Stop the guns, take responsibility

The Columbine Massacre, April 20, 1999

THE TRAGEDY in Littleton Tuesday is so grotesque and unimaginable that no words are sufficient. There is no weeping, no sorrow, no anger that suffices.
We cannot bring these precious children back. There can be no comfort for their parents. There is no way to comfort the dead.
We can pray, hug each other, discuss the causes. But no amount of prayer saved these children. America has had plenty of “dialogue” about violence. We’ve had enough talk of “closure” after carnage. We’ve done enough “reaching out” to killers, the deranged, the pathogens of our culture.
The only way not to perpetuate evil is to stop it. We know the instruments of the Columbine High School massacre, and of the school slaughters elsewhere that preceded it, and of those to come: guns.
With fanatic fervor, the gun manufacturers flood our streets with automatic weapons like those that killed my neighbors’ children here in Littleton. Politicians and the gun lobby pass laws to sell armor-piercing bullets, the better to kill the policemen who risk their lives every day to protect us from each other.
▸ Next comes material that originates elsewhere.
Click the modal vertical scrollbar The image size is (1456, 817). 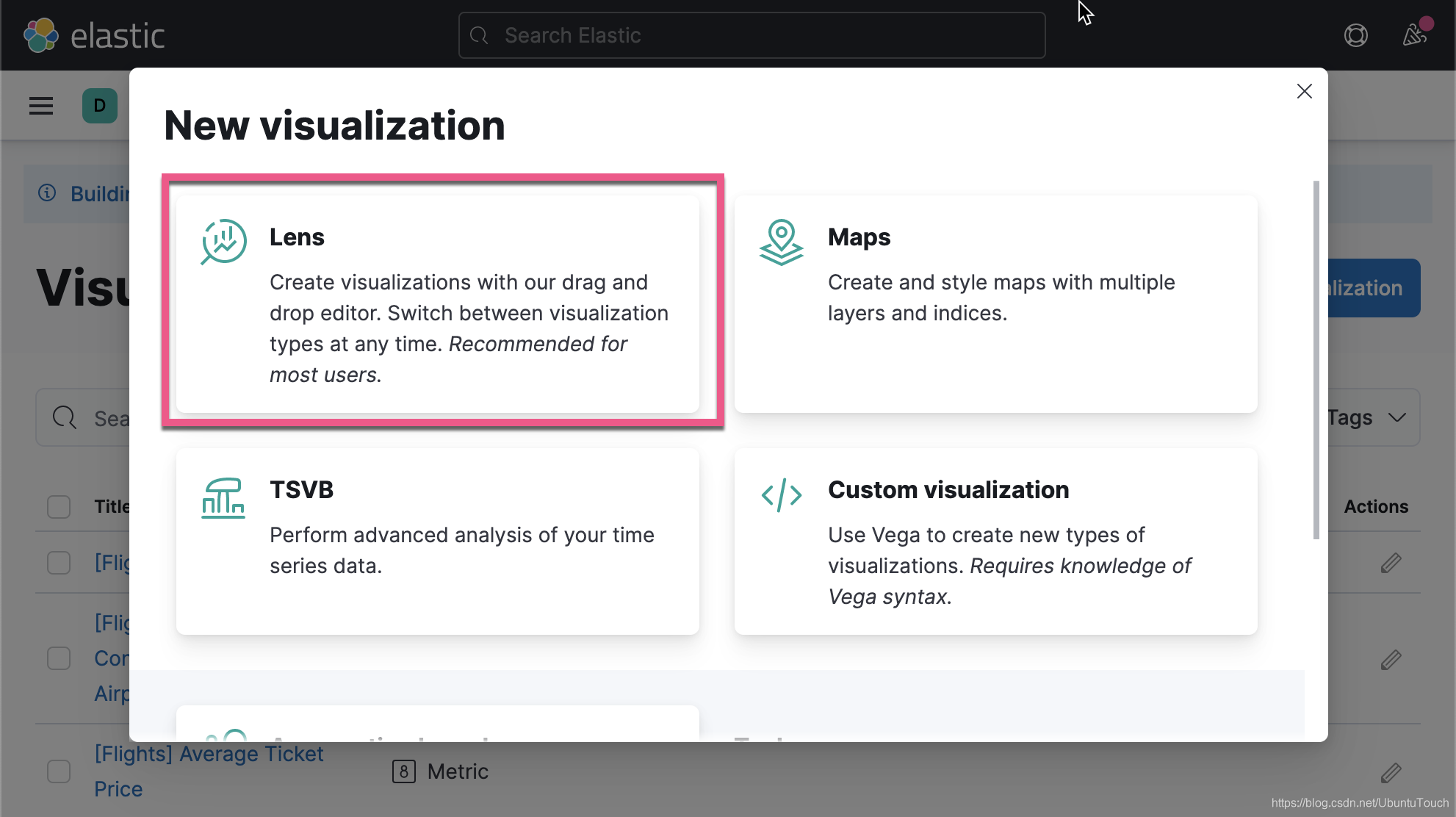tap(1316, 360)
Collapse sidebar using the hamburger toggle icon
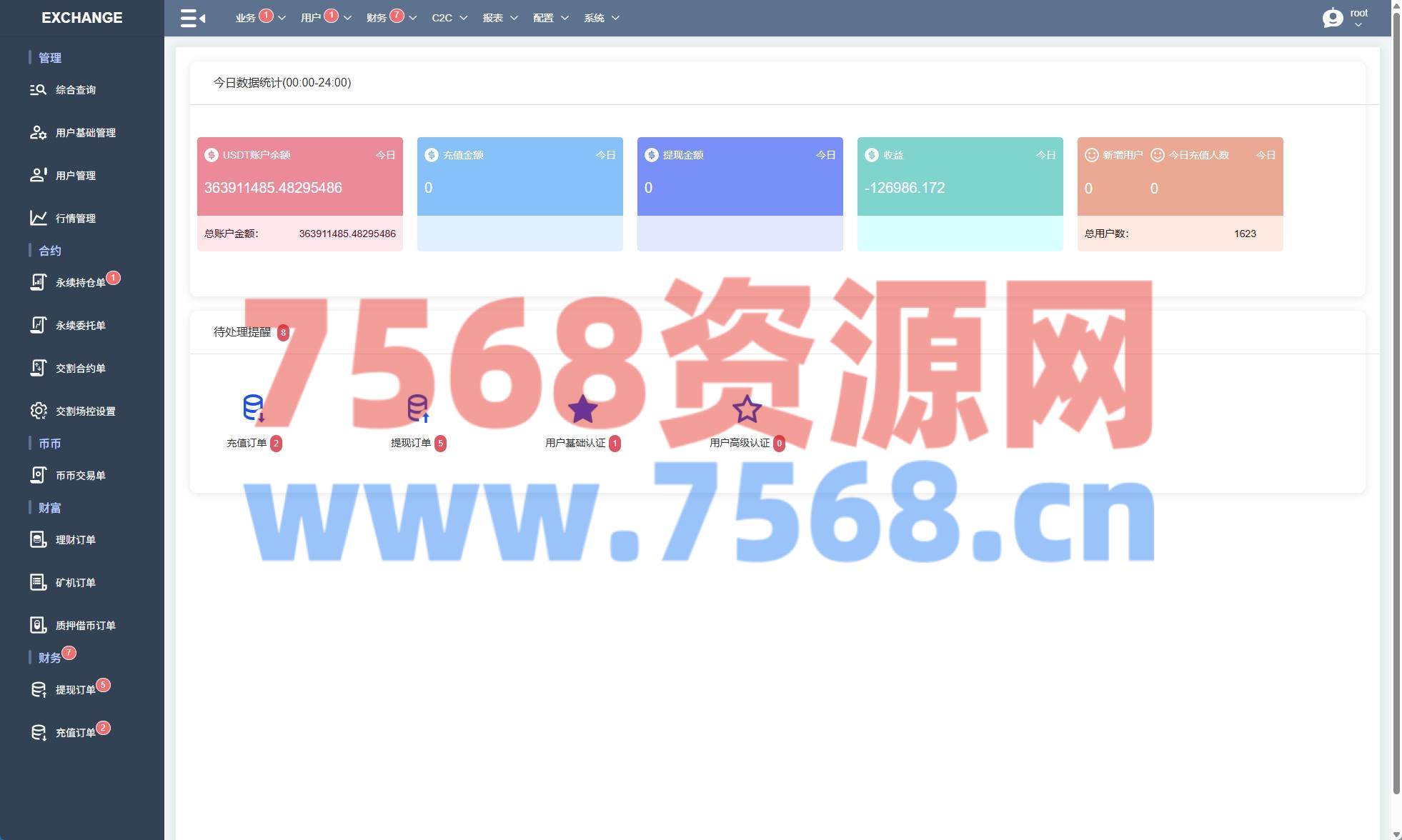This screenshot has height=840, width=1402. [x=192, y=18]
For months, the National Rifle Association and the Republican majority in the Colorado Legislature have been pushing three pro-gun bills. One allows anyone not already a felon to carry a concealed gun. The second voids nearly all local gun-control laws. A third prohibits suits against gun manufacturers.
All three were on their way to passage and signature by the new Republican governor, Bill Owens. They have been temporarily shelved but will no doubt be resurrected. Even as the Columbine children were being gunned down in the school library, one bill’s sponsor, Republican House Majority Leader Doug Dean, insanely argued that if teachers had been carrying concealed guns, this tragedy would have been avoided.
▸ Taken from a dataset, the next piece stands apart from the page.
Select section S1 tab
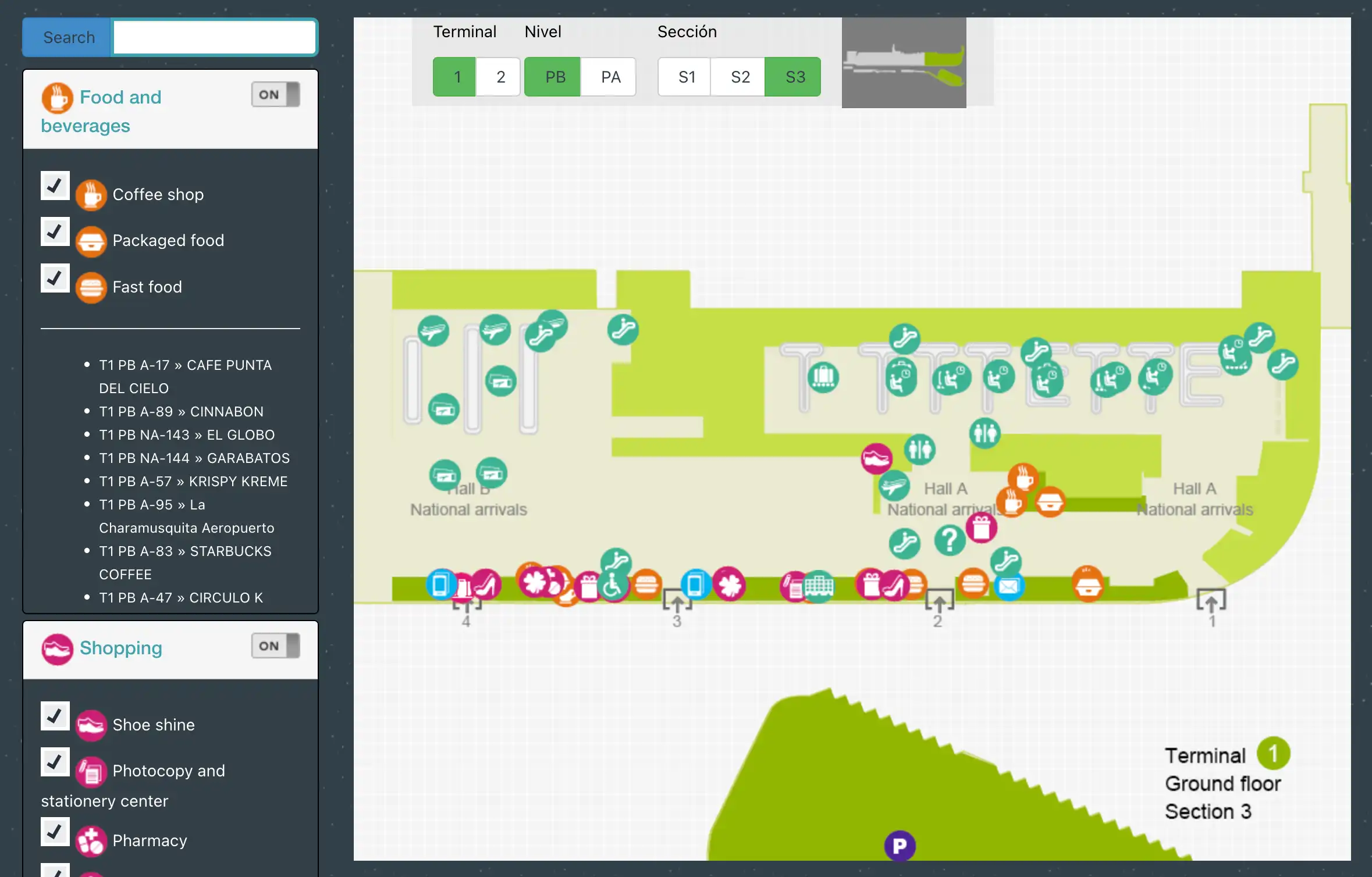Screen dimensions: 1372x877 pyautogui.click(x=686, y=77)
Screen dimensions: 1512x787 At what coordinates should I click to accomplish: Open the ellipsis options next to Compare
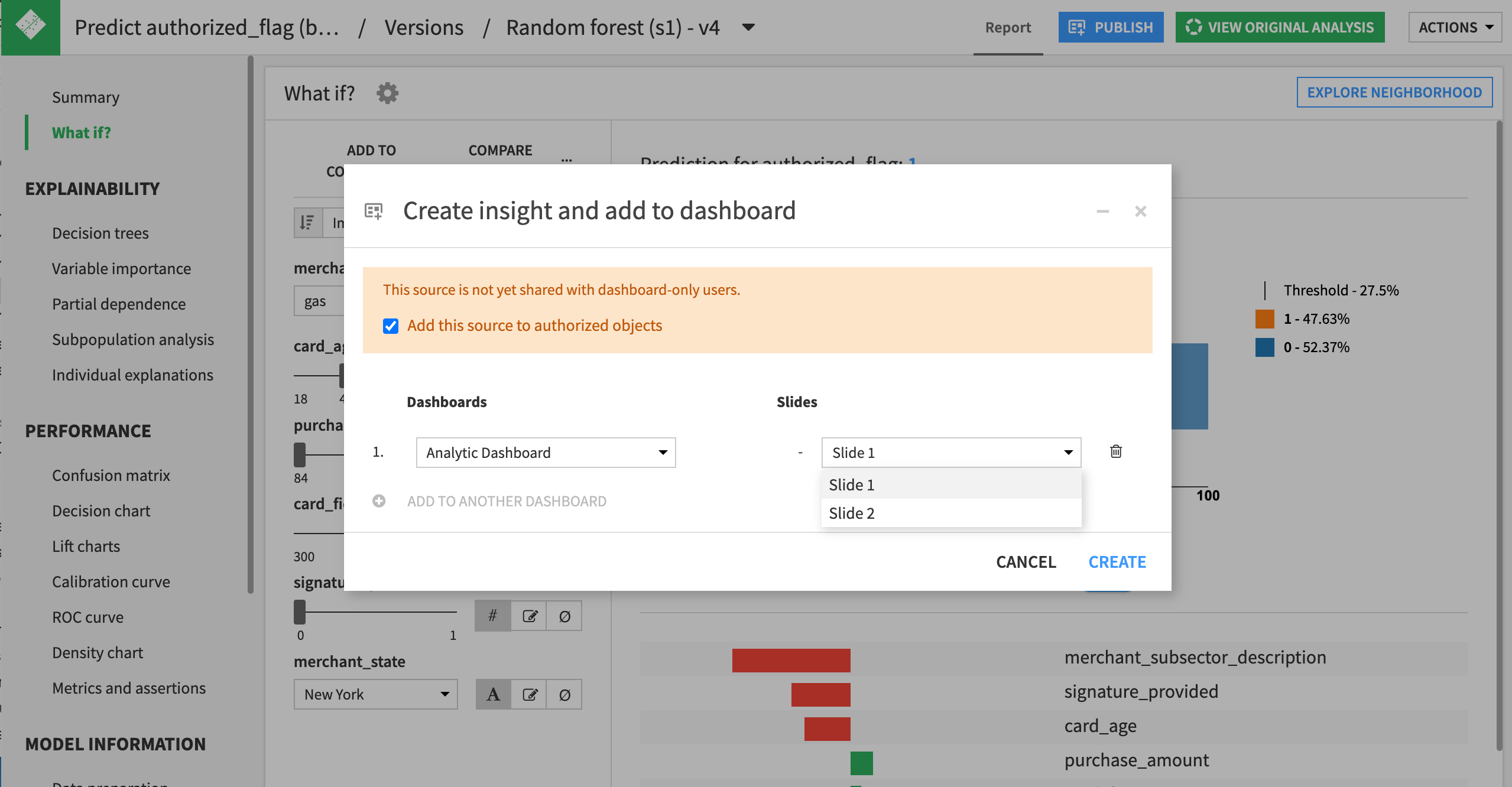[566, 161]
The NRA will stage its national convention later this month in Denver. In the convention hospitality suites, where executives from Ruger, Colt, Remington and all the other merchants of death will pour the free liquor and plan how best to buy the next Congressman, the argument will be that guns didn’t kill these children. I invite these men to walk the blood-soaked, brain-spattered halls of Columbine High. I invite them to explain their actions, and the capital gains behind them, to the parents of the dead and wounded.
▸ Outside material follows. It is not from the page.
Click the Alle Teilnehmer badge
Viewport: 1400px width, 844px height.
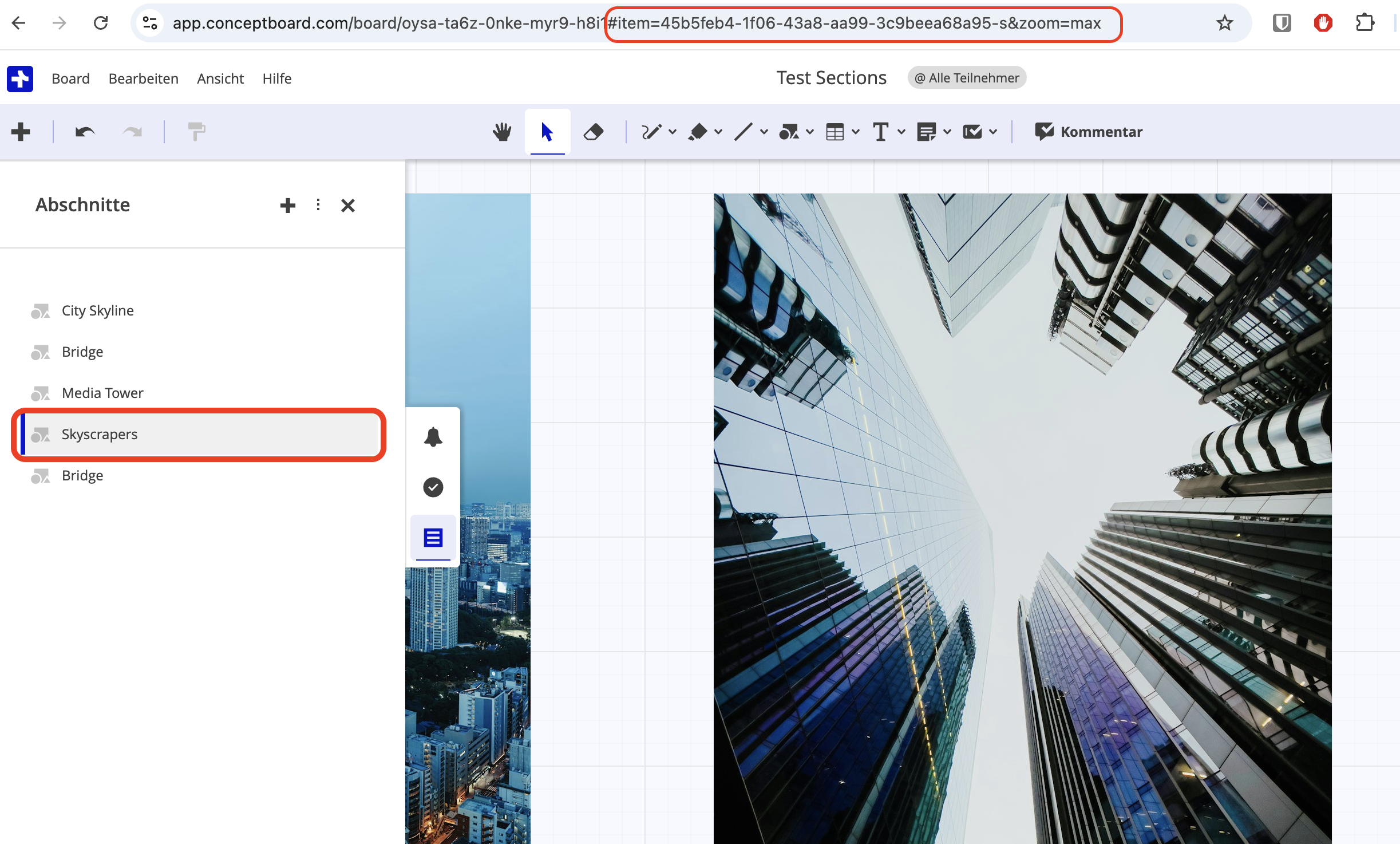[967, 78]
A few years ago a shooting in a high school, a single death, would have been unimaginable. Now we have had eight school slaughters in less than forty months. There have been hundreds of lesser incidents – none of which would have been imaginable a generation ago.
As a former NRA member, a gun owner and hunter, and as one who deeply fears for the future of his country, I suggest:

  • Ownership of handguns and assault rifles, except by law      enforcement and the military, be prohibited.
  • Advertisement of guns, as with other forms of killing      such as tobacco, be prohibited in print and other media.
  • Ownership of other guns (rifles and shotguns) be      limited to those who have passed a licensing program and mental and      criminal background tests, and who can show a need for ownership.
  • Political contributions by gun manufacturers, their      consultants, or other related parties be prohibited.
  • All media, including the Internet, be controlled for      the level of violence allowed. We spend billions to restrict trace      chemicals in our children’s foods but scarcely a penny to govern what goes      into their minds.
  • Parents be prosecuted for the acts of their children. In      today’s self-obsessed, emotionally illiterate America, this may be the      only way parents can be induced to consider how their actions affect their      children and the nation.

We can rid our country of this horror. We do not have to stand around like cattle while our children are killed. We must begin by getting rid of guns.